Historically, this combination would trigger a flush. Instead, prices held firm. This "failed breakdown" trapped bearish speculators who had positioned for a crash, likely triggering a short squeeze. The chart confirms this with a vertical move starting around 18:00 UTC, pushing Bitcoin well above its 7-day Rolling Volume Weighted Average Price (RVWAP) of around $86,456.
The Tether paradox
The market’s indifference to S&P’s "weak" rating is telling. Traders effectively treated the downgrade as a lagging indicator, a "paperwork" dispute rather than a solvency crisis.
The proof lies in the altcoins. Assets like Solana are effectively leveraged bets on Tether's liquidity; if the market genuinely feared a USDT depeg, these assets would face an existential liquidity shock and bleed first. Instead, Solana rallied in lockstep with Bitcoin. By ignoring the rating, the market has signaled it believes the "systemic risk" is overstated by traditional gatekeepers.

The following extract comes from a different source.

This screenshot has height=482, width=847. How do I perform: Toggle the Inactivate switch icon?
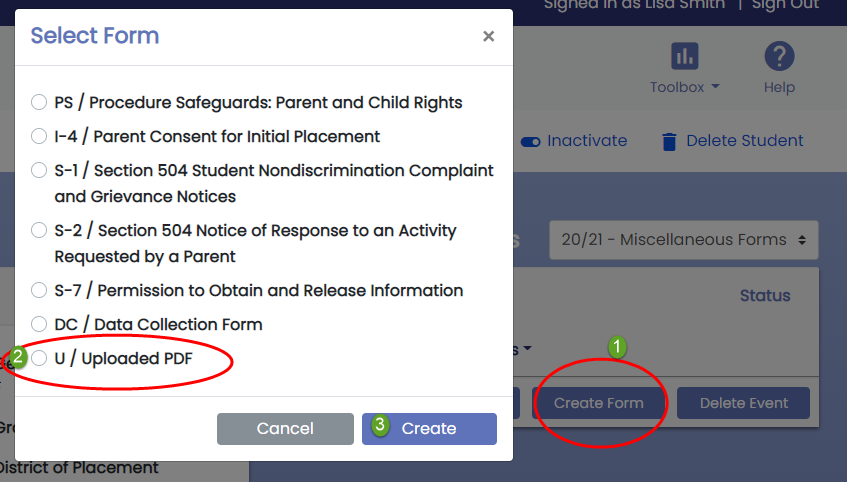[530, 142]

The liquidity engine: Why Tether matters
To understand the significance of this shrug, you have to understand the plumbing. Tether is not just a token; it is the primary vehicle for crypto market liquidity.
- The 80% Rule: Roughly 80% of all trades on centralized exchanges involve stablecoins, and Tether dominates 70% of that market.

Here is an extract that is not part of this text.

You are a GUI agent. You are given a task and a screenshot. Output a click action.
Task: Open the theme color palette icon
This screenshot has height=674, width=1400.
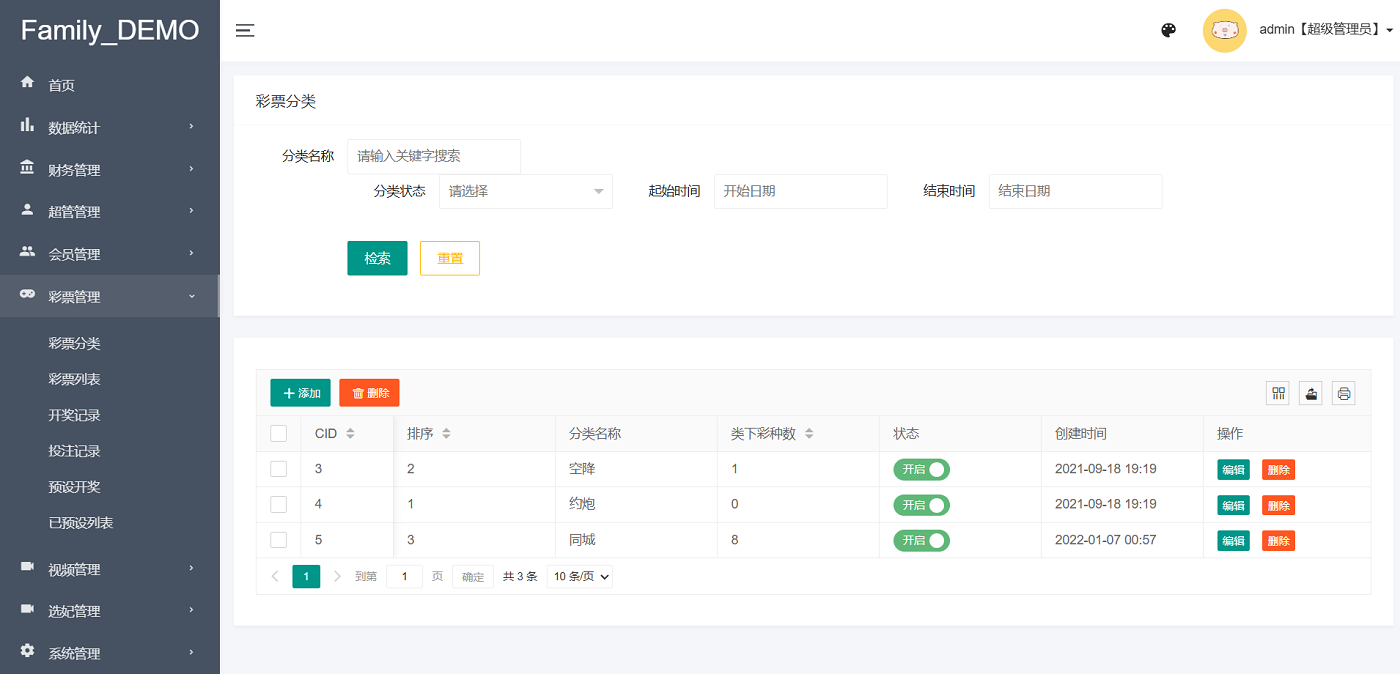click(x=1168, y=30)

- The Feedback Loop: S&P’s report noted that Bitcoin now makes up 5.6% of Tether’s own reserves. This creates a "reflexive" risk: if Bitcoin falls, Tether’s backing weakens; if Tether weakens, Bitcoin liquidity evaporates.
Fear lingers
Despite the green candles, sentiment remains deeply cautious. The Fear and Greed Index sits at 18/100 (Extreme Fear) as of 09:30 UTC Thursday. While up from Sunday’s low of 10, the disconnect between rising prices and "extreme fear" suggests this is a wall-of-worry rally, driven by forced buying rather than euphoria.
Flows turn positive
Institutional demand provided the floor for the squeeze. US Bitcoin ETFs saw $21.1mn in net inflows on Wednesday, according to Farside Investors data, the first consecutive daily inflow in over two weeks.
The real surprise, however, was Ether (ETH), which clocked $60.8mn in net inflows, extending its streak to four days. While the headlines focus on Bitcoin's price action, institutions appear to be quietly accumulating the smart contract layer.